Abi Sarwanto, CNN Indonesia | Kamis, 31/05/2018 05:34 WIB
BNPT Deradikalisasi Ratusan WNI Pulang dari Suriah Kepala Badan Nasional Penanggulangan Terorisme (BNPT) Komisaris Jenderal Suhardi Alius (tengah), di Jakarta, Rabu (30/5). (CNN Indonesia/Abi Sarwanto)
Jakarta, CNN Indonesia -- Badan Nasional Penanggulangan Terorisme (BNPT) menyebut ada ratusan Warga Negara Indonesia (WNI) yang baru pulang dari Suriah hingga Mei 2018. Mereka akan diikutsertakan dalam program deradikalisasi.

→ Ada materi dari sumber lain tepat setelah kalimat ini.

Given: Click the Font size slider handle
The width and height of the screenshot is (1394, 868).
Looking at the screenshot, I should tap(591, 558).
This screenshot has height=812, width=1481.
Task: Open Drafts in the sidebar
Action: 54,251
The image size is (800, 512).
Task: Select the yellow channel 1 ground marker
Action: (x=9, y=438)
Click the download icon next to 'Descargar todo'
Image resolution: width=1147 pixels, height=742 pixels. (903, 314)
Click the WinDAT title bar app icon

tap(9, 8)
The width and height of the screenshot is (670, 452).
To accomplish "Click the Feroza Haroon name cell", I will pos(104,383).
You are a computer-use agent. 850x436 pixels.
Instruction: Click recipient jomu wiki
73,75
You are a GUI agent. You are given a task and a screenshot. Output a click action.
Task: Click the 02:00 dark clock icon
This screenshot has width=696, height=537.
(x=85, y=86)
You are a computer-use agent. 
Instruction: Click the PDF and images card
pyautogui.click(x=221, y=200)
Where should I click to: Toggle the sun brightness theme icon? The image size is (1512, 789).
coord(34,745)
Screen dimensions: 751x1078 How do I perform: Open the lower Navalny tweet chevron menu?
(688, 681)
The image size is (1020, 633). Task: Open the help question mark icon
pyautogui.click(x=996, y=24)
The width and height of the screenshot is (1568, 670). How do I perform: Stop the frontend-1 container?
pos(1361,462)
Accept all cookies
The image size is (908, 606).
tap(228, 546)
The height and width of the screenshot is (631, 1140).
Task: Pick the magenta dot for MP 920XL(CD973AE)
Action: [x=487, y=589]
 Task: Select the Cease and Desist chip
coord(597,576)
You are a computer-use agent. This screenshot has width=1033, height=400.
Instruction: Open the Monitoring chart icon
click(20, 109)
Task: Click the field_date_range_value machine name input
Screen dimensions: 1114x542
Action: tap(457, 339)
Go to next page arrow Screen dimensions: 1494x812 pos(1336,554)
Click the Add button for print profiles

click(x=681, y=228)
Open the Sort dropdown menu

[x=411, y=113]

"Ada beberapa ratus, tapi saya lupa [angkanya]. Kita datakan itu semua, bahkan kita petakan," ujar Kepala BNPT Komjen Suhardi Alius di Komplek Parlemen, Senayan, Jakarta, Rabu (30/5).

Menurutnya, BNPT telah memetakan ratusan orang tersebut dan membaginya ke dalam empat gugus.


"Cluster ini treatment-nya berbeda-beda. Kita asessment-nya ini periodik. Kita libatkan psikolog, alim ulama, yang tentunya ilmunya yang lebih tinggi daripada sasarannya," ujar Suhardi.

Usai pemetaan yang dilakukan itu, Suhardi menyebut ratusan WNI itu akan diberikan program deradikalisasi selama satu bulan. Sebab, mereka pulang ke Indonesia sebelum pengesahan RUU Terorisme.

Dalam program ini, BNPT juga bekerja sama dengan Kementerian Dalam Negeri (Kemendagri) untuk melakukan pengawasan usai pemberian program deradikalisasi.

"Kita minta dari Kemendagri untuk mengutus perwakilan dari daerah itu untuk melihat dimana dia tinggal, bergaul sama siapa untuk monitoring selanjutnya," ujar Suhardi.

Sebelumnya, UU Antiterorisme yang telah disahkan DPR mengatur tentang hukuman pidana bagi WNI yang menjadi kombatan organisasi terorisme di luar negeri.

Anggota Pansus RUU Terorisme Arsul Sani mengatakan aturan ini tidak berlaku surut. Seluruh WNI dari luar negeri yang sudah kembali ke Indonesia dan diduga terlibat terorisme sebelum UU ini berlaku tidak dapat dipidana.

"Jadi yang pergi [ke luar negeri melakukan tindak pidana terorisme], nanti begitu balik [ke Indonesia] bisa ditangkap. Kalau yang sudah balik sebelum undang-undang disetujui tidak kena," ujar Arsul di Gedung DPR, Jakarta, Jumat (25/5).

Aturan itu tercantum dalam Pasal 12B ayat (1) UU Terorisme. Bahwa, setiap orang yang dengan sengaja menyelenggarakan, memberikan, atau mengikuti pelatihan militer, pelatihan paramiliter, atau pelatihan lain, baik di dalam negeri maupun di luar negeri, dengan maksud merencanakan, mempersiapkan, atau melakukan tindak pidana terorisme dipidana dengan pidana penjara paling singkat empat tahun dan paling lama 15 tahun.

Pasal 12A ayat (1) menyebut setiap orang yang dengan maksud melakukan tindak pidana terorisme di wilayah NKRI atau di negara lain, merencanakan, menggerakkan, atau mengorganisasikan tindak pidana terorisme dengan orang yang berada di dalam negeri dan/atau di luar negeri atau negara asing dipidana dengan pidana penjara paling singkat tiga tahun dan paling lama 12 tahun.